A Napoli la curva A apre a singhiozzo. E i criteri adottati restano misteriosi

Col Milan la Curva A sarà aperta al pubblico. Non sarà il settore deserto, popolato dagli sparuti abbonati, visto contro Empoli e Carpi. Il purgatorio è finito, forse. Ci godremo il girone di ritorno col San Paolo gremito, forse. Non è detto. Perché la decisione spetta al Prefetto, che, se lo ritiene opportuno, può tornare disporre limitazioni all’agibilità delle curve come degli altri settori.

Nelle ultime settimane si è parlato della chiusura parziale della A come di un provvedimento preso genericamente in conseguenza ai disordini di Napoli-Inter. Ma non è proprio così. La Giustizia Sportiva, dopo gli incidenti del 19 gennaio, si è limitata a sanzionare il club di De Laurentiis con un’ammenda da 15mila euro («per aver i suoi sostenitori, nel corso della gara, lanciato nel settore occupato dai sostenitori della squadra avversaria tre petardi ed un fumogeno»).

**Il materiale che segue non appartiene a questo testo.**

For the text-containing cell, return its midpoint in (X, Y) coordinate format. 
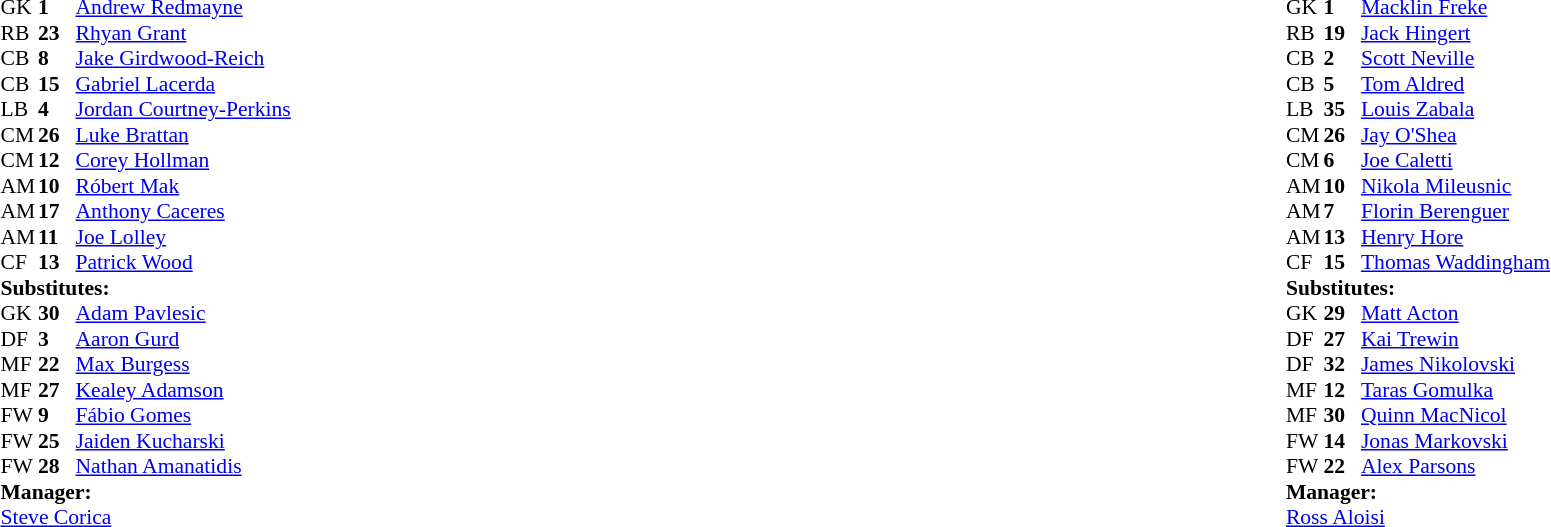
Alex Parsons (1456, 467)
Nathan Amanatidis (184, 467)
5 (1342, 84)
Joe Lolley (184, 237)
6 (1342, 161)
Anthony Caceres (184, 211)
2 (1342, 59)
Fábio Gomes (184, 415)
32 (1342, 365)
9 (57, 415)
35 (1342, 109)
Nikola Mileusnic (1456, 186)
Corey Hollman (184, 161)
Jordan Courtney-Perkins (184, 109)
Jake Girdwood-Reich (184, 59)
Luke Brattan (184, 135)
Patrick Wood (184, 263)
Henry Hore (1456, 237)
Florin Berenguer (1456, 211)
Louis Zabala (1456, 109)
25 (57, 441)
Joe Caletti (1456, 161)
Rhyan Grant (184, 33)
7 (1342, 211)
Thomas Waddingham (1456, 263)
17 (57, 211)
3 (57, 339)
Jack Hingert (1456, 33)
Tom Aldred (1456, 84)
Jonas Markovski (1456, 441)
Jaiden Kucharski (184, 441)
Kealey Adamson (184, 390)
8 (57, 59)
Adam Pavlesic (184, 313)
Max Burgess (184, 365)
Róbert Mak (184, 186)
Quinn MacNicol (1456, 415)
Kai Trewin (1456, 339)
28 (57, 467)
James Nikolovski (1456, 365)
14 (1342, 441)
Gabriel Lacerda (184, 84)
Matt Acton (1456, 313)
23 (57, 33)
11 (57, 237)
29 (1342, 313)
4 (57, 109)
Aaron Gurd (184, 339)
Taras Gomulka (1456, 390)
Jay O'Shea (1456, 135)
Scott Neville (1456, 59)
19 (1342, 33)
Extract the [x, y] coordinate from the center of the cell holding the provided text.  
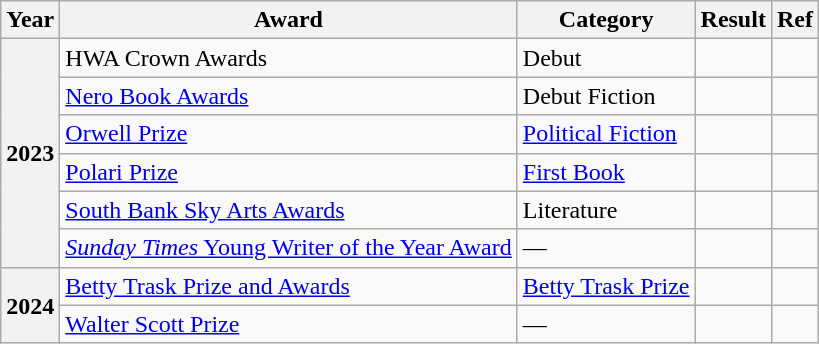
Orwell Prize [288, 134]
2024 [30, 305]
HWA Crown Awards [288, 58]
Polari Prize [288, 172]
Walter Scott Prize [288, 324]
Ref [794, 20]
Betty Trask Prize and Awards [288, 286]
Literature [606, 210]
2023 [30, 153]
First Book [606, 172]
Betty Trask Prize [606, 286]
Sunday Times Young Writer of the Year Award [288, 248]
Debut Fiction [606, 96]
Year [30, 20]
Debut [606, 58]
South Bank Sky Arts Awards [288, 210]
Award [288, 20]
Result [733, 20]
Political Fiction [606, 134]
Category [606, 20]
Nero Book Awards [288, 96]
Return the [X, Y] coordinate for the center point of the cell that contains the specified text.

La decisione di chiudere la Curva confinante con la gabbia degli ospiti, punizione collettiva che non piace a Sarri («Se provoco un incidente, ritirano la patente a me, mica chiudono l’autostrada») l’hanno presa il Viminale e il suo avamposto sul territorio, la Prefettura di Napoli.

Già il giorno dopo la turbolenta sfida con la Beneamata, l’Osservatorio sulle manifestazioni sportive (istituzioni che riunisce le autorità civili e sportive del Paese) nella determina del 20 gennaio inserisce Napoli-Empoli tra i match «connotati da alti profili di rischio», così come la settimana dopo affibbia la stessa etichetta a Napoli-Carpi. In entrambi i casi l’Osservatorio rinvia al Casms (Comitato Analisi per la Sicurezza delle Manifestazioni Sportive) il compito di individuare «le misure di rigore» da adottare, e da qui alla Prefettura, che ha stabilito il blocco della vendita dei biglietti per la Curva A.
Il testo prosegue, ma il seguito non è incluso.